Latest Report on Monthly Printing Shipments and Quarterly Profits
Printing Shipments Rise for Seventh Consecutive Month
The printing industry had an excellent November, with shipments increasing +$504 million compared to 2005, a 6.2% rise. Comparative shipments are up for seven months in a row in current dollars, and for four consecutive months in inflation-adjusted dollars. The rise on an inflation-adjusted basis was +$355 million, or 4.6%.
Printing Profits Up Four Quarters in a Row: Time To Cheer?
Annualized, inflation-adjusted printing industry profits before taxes increased yet again. The industry produced $4.59 billion in profits over the last four quarters. This is the best industry profits performance in three years, though we are still running at the rate of about one-third that of 2000.
The question is whether or not this is sustainable. Our analysis shows that most of the profits appear to have origins in cost-cutting, especially in non-production employees. Sales per employee has gone down over the last year, while profits per employee has gone up. We explain this paradoxical situation and what it means in our latest “Data-to-Go” release.
We Get Questions
Q: What is the difference between “real printing shipments” and “current dollar shipments”? And why is the printing industry measured in shipments?
A: Real printing shipments are adjusted for inflation. Since inflation means that a dollar today buys less than a dollar did yesterday, then comparing things measured in dollars over a long period of time is difficult. Current dollar shipments are just dollars, with no inflation adjustment. Sometimes you might see these referred to as “nominal” dollars. Inflation distorts all kinds of historical analyses where the unit of comparison is monetary. For example, it is claimed that oil is at an all time high. It is, in current dollars, but it is far away from its high on an inflation-adjusted basis. A dollar in 1980 is not the same as one in 2007. Oil would have to reach $90 or so to be at the equivalent level today.

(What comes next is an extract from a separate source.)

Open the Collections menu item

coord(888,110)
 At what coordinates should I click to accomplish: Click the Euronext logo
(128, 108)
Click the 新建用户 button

There are several inflation estimation methods. For a variety of reasons, we use the Consumer Price Index, but we regularly test and use the Producer Price Index and the Personal Consumption Expenditures deflator that is used in other economic reports. There is not one inflation measure that is totally satisfactory, but the CPI seems to work best, though it has its problems that sometimes cause economists and statisticians to come to fisticuffs in the academic equivalent of a bar brawl.
The reason shipments are measured is that companies can have revenues from other activities, such as investments or interest income. That can sometimes be misleading. The data used in our series refer to what was actually manufactured and shipped to a customer.
How is the Printing Industry Doing Compared to Other U.S. Manufacturing Industries?
Primary metals +15.7%
Machinery +11.4%
Petroleum and coal products +9.3%
Electrical equipment, appliances, and components +8.1%
Computers and electronic products +7.6%
Fabricated metal products +7.4%
Nonmetallic mineral products +7.0%
Durable goods industries +6.3%
Miscellaneous durable goods +6.3%
* 2006 CURRENT DOLLAR GDP +5.7%
All manufacturing industries +5.1%
Furniture and related products +5%
Chemical products +4.7%
Beverage and tobacco products +4.3%
Plastics and rubber products +4.2%
Paper products +4.0%
Nondurable goods industries +3.9%
Leather and allied products +2.3%
Transportation equipment +1.5%
* CONSUMER PRICE INDEX (last 12 months) +1.3%
Printing +1.2%
Food products +0.1%
Textile products -0.2%
Wood products -5.5%
Textile mills -6.8%
The above table is based on U.S. Department of Commerce data, in current dollars, for January through November 2006. Print has been regularly at the bottom of this list, but has been moving up steadily the past few months as shipments compared to 2005 have improved.